Nous sommes au siège de la préfecture de police de Casablanca. À l’étage où se situent les bureaux du District de Casablanca-Anfa, un homme, quadragénaire, n’arrivait pas, cet après-midi, de ce mois d’octobre, à se tenir à sa place en attendant que les limiers de la brigade de la PJ l’appellent pour consigner sa plainte. Tout d’un coup, un inspecteur de police l’a sollicité de rentrer et s’asseoir devant lui. De quoi devait-il se plaindre ? «Ma voiture a disparu après l’avoir garée… » a-t-il affirmé aux enquêteurs. C’était une Renault Kongo. Il l’a garée avant de rentrer chez lui. Après un certain moment, il est sorti pour traîner ses pas vers sa voiture. Malheureusement, elle n’y était pas. A-t-elle été raflée par les services de police de la circulation? Non. En fait, elle a été conduite par un inconnu. Les policiers ont interrogé une fois encore le propriétaire de la Renault Kongo. Il leur a révélé qu’une semaine avant la disparition de sa voiture, il l’avait mise entre les mains d’un mécanicien au quartier Derb Ghallef pour la réparer. S’agissait-il du voleur ? «Je ne crois pas… », a répondu le propriétaire de la voiture. Ces derniers se sont rendus aussitôt chez le mécanicien. Au fil des questions, il s’est effondré. «Je suis le voleur de la Renault Kongo… », a-t-il lâché. Il s’appelle Rabie. Il dispose d’un local pour la réparation des voitures loin du quartier Derb Ghallef. Seulement, il n’hésitait pas à se dépêcher sur les artères donnant à la Joutéa de Derb Ghallef pour offrir ses services à un automobiliste ayant sa voiture qui venait de tomber en panne. Il lui demandait d’aller faire un tour à la Joutéa en attendant de la réparer. Entre-temps, il livrait les clés à son ami, qui l’attendait un peu plus loin.
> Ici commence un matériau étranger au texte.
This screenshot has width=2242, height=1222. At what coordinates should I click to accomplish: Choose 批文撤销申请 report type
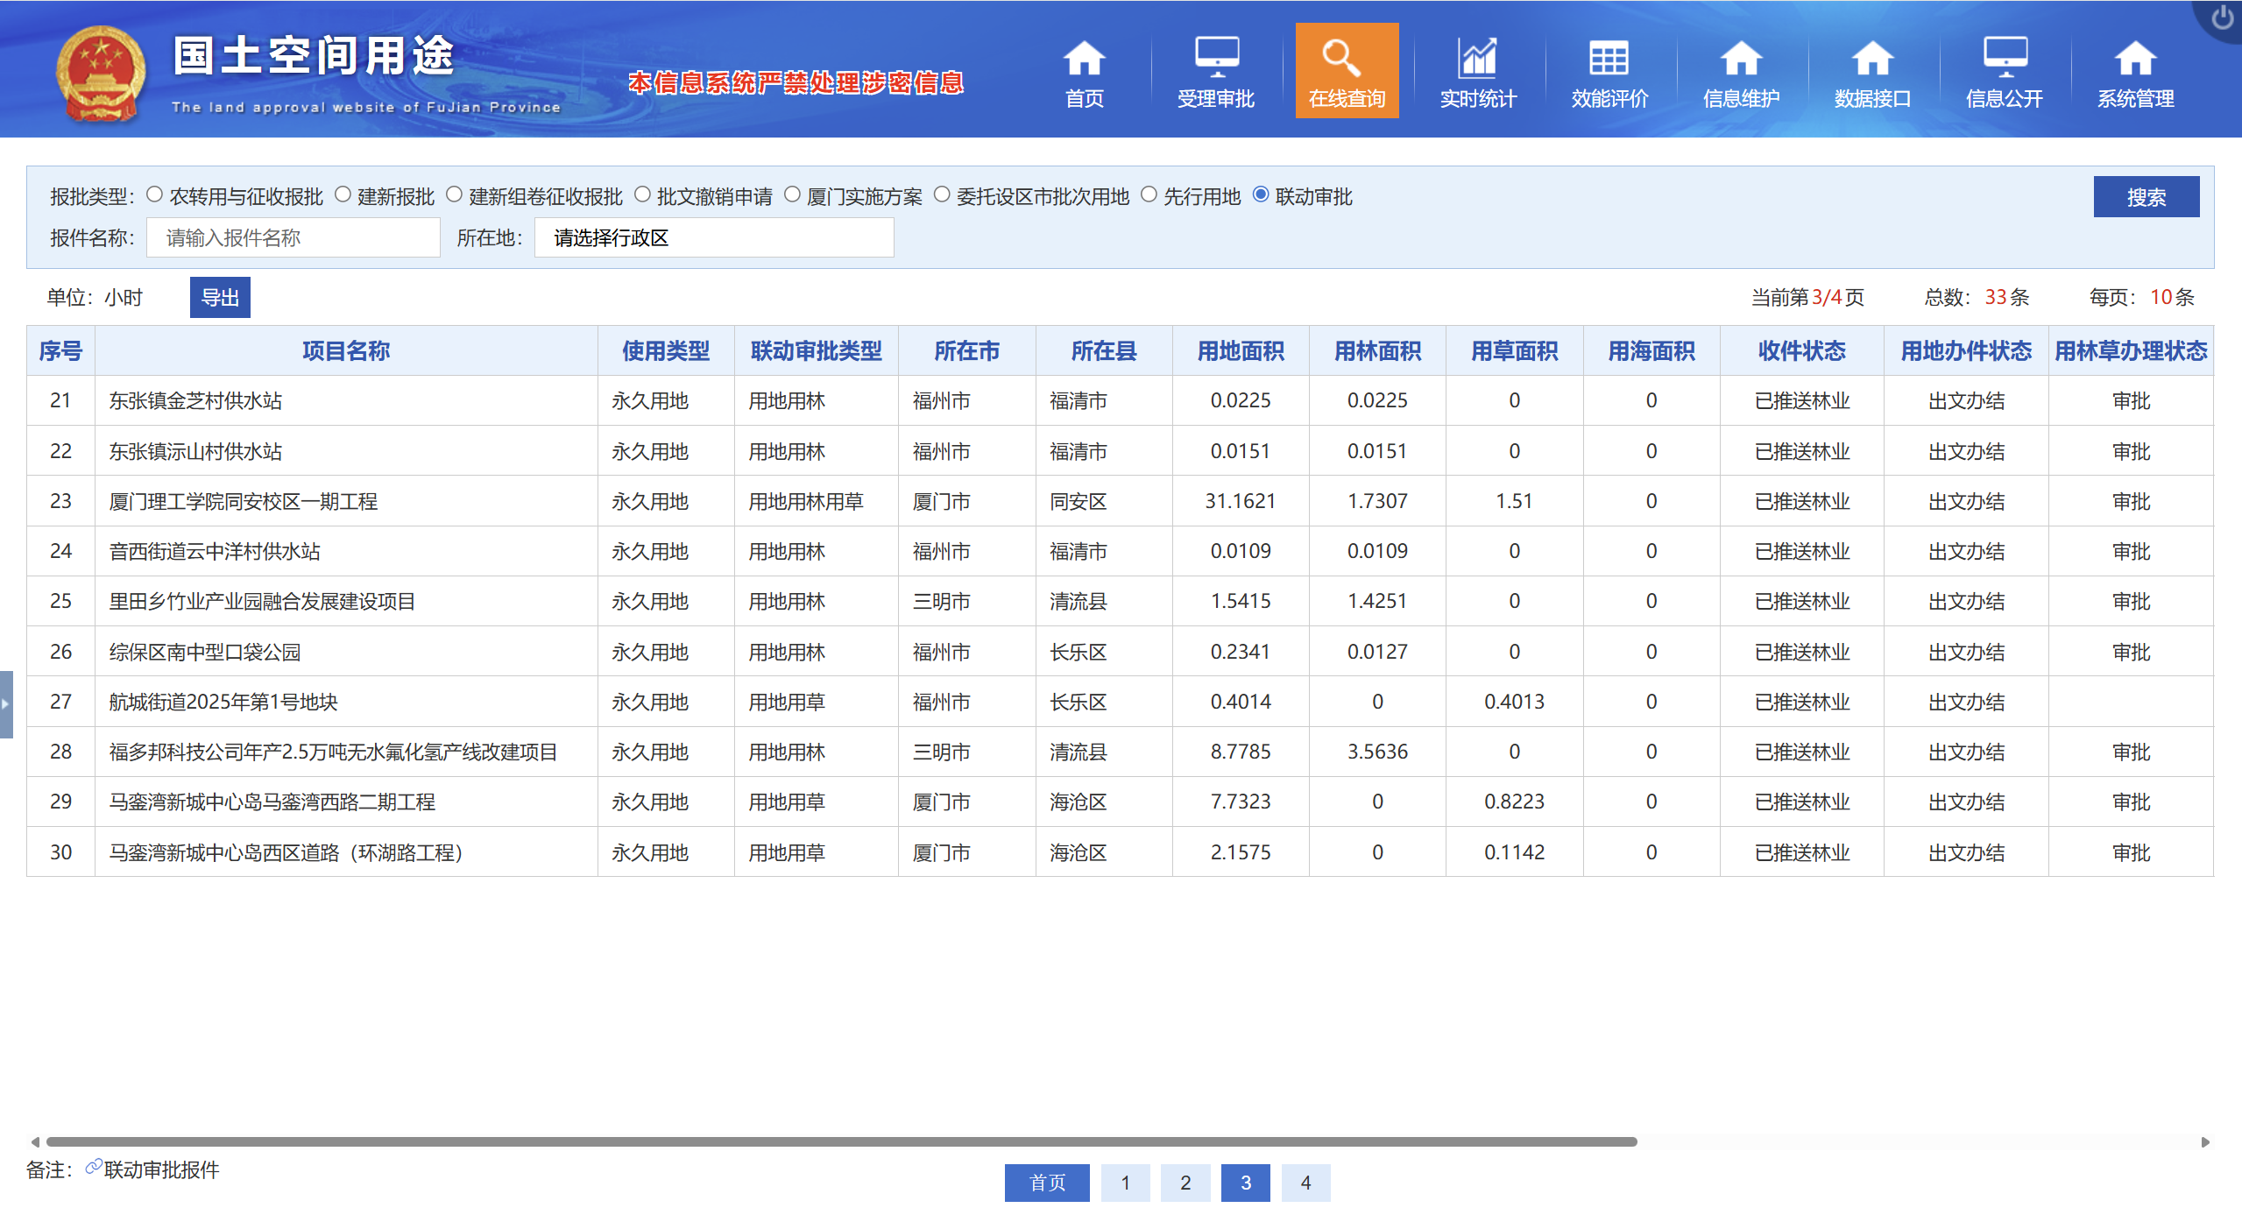click(x=642, y=194)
Ce dernier se chargeait de se dépêcher chez un serrurier qui confectionnait les doubles. Quand l’automobiliste retournait à sa voiture, il payait le mécanicien et la récupérait. Après avoir démarré, le mécanicien le suivait à bord d’une autre voiture. Il repérait le lieu où il devait se garer avant de rentrer chez lui. Quelques jours plus tard, le mécanicien y retournait pour ouvrir la portière de la voiture et démarrait. Selon ses déclarations, il n’a volé que deux voitures, une Fiat Uno, qu’il avait vendue à un trafiquant de drogue contre une somme de 4 mille dirhams et la Renault Kongo, qu’il a vendue à la même personne contre la somme de 7 mille dirhams. Lui et son complice ont été traduits devant la justice.